## Problem to solve
Only one stretch of the data below should be repeated: the lines from the line containing "בייסיקים וספורט - NEW (883, 165)" through the line containing "Home (303, 223)", inclusive, exactly as they are.

## Provided data
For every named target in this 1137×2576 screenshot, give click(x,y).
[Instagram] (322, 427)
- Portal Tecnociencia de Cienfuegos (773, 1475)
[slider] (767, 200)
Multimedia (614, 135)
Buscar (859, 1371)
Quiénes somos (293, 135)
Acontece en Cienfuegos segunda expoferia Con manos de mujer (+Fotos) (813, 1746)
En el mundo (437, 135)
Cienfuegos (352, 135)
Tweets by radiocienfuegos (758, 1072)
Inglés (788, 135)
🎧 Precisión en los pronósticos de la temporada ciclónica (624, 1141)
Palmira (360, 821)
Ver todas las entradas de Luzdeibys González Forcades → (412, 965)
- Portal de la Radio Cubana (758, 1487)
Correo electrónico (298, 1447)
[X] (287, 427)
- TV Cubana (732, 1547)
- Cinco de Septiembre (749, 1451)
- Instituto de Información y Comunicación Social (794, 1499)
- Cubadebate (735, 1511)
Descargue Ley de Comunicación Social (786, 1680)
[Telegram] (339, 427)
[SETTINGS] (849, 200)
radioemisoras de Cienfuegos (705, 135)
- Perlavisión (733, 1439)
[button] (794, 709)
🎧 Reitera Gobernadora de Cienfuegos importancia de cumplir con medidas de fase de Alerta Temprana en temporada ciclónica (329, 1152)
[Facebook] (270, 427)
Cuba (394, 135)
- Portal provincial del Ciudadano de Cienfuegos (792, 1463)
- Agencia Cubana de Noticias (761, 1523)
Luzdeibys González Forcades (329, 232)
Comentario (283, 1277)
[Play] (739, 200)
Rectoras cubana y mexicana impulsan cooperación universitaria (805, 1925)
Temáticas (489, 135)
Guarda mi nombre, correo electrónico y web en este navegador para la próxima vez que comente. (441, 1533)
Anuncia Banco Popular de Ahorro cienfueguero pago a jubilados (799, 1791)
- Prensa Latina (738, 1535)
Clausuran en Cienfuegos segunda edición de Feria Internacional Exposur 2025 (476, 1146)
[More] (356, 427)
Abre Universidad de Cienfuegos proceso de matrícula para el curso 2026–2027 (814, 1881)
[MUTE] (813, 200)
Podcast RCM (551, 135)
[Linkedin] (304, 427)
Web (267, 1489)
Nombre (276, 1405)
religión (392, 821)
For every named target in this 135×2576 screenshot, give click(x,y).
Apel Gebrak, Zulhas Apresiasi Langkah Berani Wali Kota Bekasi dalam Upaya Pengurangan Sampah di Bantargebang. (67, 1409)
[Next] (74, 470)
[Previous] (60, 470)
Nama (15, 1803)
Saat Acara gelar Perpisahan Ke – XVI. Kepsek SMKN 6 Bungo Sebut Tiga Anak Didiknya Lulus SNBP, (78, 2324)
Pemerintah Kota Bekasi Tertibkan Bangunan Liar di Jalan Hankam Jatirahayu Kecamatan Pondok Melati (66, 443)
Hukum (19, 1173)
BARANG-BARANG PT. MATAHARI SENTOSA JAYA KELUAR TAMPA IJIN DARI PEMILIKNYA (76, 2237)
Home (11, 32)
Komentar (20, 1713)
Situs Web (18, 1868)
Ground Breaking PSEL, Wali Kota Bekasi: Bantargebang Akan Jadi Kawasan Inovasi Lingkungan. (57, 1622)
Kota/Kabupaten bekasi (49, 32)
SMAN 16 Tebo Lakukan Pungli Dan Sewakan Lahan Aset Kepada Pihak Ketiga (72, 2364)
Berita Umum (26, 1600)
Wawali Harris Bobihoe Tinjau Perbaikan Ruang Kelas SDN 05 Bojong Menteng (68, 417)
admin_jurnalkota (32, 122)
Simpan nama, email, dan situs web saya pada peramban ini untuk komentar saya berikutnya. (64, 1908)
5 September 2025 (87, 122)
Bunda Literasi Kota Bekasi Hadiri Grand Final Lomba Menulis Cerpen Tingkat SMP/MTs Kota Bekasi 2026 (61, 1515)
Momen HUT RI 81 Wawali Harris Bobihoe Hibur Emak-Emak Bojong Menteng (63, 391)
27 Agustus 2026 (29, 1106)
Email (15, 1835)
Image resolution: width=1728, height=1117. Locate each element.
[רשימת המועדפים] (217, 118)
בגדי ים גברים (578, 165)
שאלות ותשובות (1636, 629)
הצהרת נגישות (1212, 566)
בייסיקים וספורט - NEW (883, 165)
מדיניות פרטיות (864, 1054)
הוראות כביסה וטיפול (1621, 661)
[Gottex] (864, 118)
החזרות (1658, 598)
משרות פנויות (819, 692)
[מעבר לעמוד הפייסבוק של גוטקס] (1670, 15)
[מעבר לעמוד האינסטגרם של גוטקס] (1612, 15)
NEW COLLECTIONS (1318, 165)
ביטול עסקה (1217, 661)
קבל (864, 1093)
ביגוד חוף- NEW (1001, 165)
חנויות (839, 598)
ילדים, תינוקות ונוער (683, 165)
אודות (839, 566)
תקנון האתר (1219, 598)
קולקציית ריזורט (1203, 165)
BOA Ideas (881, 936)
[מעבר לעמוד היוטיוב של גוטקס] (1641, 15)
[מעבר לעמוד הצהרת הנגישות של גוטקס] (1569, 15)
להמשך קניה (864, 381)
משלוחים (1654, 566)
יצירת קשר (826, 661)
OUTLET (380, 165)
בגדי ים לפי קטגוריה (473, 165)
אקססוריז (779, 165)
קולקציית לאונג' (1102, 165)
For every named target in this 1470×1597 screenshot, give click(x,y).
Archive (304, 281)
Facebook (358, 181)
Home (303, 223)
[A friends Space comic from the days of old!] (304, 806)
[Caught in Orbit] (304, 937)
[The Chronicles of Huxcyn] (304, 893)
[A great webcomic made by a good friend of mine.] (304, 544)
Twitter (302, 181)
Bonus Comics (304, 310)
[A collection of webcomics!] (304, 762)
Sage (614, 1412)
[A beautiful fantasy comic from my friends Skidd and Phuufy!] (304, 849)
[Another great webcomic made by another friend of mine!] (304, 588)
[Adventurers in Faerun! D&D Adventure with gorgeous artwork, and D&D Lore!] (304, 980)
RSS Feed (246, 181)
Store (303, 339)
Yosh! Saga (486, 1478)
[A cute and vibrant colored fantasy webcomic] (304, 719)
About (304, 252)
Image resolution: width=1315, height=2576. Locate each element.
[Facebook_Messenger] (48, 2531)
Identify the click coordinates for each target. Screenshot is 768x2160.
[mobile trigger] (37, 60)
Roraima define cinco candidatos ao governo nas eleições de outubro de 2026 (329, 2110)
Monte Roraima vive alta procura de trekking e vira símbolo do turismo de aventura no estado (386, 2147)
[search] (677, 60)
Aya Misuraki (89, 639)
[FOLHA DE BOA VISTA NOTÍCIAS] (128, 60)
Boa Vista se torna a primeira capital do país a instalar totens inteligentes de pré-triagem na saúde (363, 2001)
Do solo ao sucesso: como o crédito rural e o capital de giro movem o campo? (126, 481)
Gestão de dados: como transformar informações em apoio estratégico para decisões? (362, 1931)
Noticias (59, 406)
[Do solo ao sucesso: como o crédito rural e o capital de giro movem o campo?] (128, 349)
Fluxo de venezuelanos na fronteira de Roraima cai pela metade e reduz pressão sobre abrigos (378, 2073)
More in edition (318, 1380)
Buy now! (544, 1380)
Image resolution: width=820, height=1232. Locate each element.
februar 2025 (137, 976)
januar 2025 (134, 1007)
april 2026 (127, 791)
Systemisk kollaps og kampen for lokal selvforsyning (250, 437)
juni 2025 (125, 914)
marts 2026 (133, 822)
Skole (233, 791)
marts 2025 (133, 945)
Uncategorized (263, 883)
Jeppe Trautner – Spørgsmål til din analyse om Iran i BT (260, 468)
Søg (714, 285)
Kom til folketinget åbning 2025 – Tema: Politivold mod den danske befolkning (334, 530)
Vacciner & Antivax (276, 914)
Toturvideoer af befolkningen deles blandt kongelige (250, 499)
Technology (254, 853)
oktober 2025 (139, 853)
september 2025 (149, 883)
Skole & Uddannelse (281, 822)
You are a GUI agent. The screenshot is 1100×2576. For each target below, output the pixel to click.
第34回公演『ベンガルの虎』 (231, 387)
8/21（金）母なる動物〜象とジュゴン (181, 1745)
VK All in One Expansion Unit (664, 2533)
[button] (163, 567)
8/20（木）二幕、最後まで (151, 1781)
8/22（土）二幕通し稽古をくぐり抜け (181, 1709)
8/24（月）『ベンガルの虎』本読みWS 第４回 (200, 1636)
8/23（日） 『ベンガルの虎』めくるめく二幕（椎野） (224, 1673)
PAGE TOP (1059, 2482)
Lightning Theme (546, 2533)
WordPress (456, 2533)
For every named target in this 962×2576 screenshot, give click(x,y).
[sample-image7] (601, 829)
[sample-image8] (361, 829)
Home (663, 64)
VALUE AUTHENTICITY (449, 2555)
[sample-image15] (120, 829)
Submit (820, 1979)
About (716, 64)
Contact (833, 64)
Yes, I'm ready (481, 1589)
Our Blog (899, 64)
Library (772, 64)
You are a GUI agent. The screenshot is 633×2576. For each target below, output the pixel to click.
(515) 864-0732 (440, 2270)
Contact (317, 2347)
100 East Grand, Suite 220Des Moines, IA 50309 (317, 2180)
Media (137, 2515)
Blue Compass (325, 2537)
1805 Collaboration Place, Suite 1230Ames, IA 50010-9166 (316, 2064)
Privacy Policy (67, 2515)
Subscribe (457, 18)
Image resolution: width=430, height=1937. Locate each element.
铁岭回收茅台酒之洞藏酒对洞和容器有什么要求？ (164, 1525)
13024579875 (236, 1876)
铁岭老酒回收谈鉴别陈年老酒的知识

## Exercise result
בייסיקים וספורט - NEW (883, 165)
מדיניות פרטיות (864, 1054)
הוראות כביסה וטיפול (1621, 661)
[Gottex] (864, 118)
החזרות (1658, 598)
משרות פנויות (819, 692)
[מעבר לעמוד הפייסבוק של גוטקס] (1670, 15)
[מעבר לעמוד האינסטגרם של גוטקס] (1612, 15)
NEW COLLECTIONS (1318, 165)
ביטול עסקה (1217, 661)
קבל (864, 1093)
ביגוד חוף- NEW (1001, 165)
חנויות (839, 598)
ילדים, תינוקות ונוער (683, 165)
אודות (839, 566)
תקנון האתר (1219, 598)
קולקציית ריזורט (1203, 165)
BOA Ideas (881, 936)
[מעבר לעמוד היוטיוב של גוטקס] (1641, 15)
[מעבר לעמוד הצהרת הנגישות של גוטקס] (1569, 15)
להמשך קניה (864, 381)
משלוחים (1654, 566)
יצירת קשר (826, 661)
OUTLET (380, 165)
בגדי ים לפי קטגוריה (473, 165)
אקססוריז (779, 165)
קולקציית לאונג' (1102, 165)
For every named target in this 1470×1597 screenshot, give click(x,y).
Archive (304, 281)
Facebook (358, 181)
Home (303, 223)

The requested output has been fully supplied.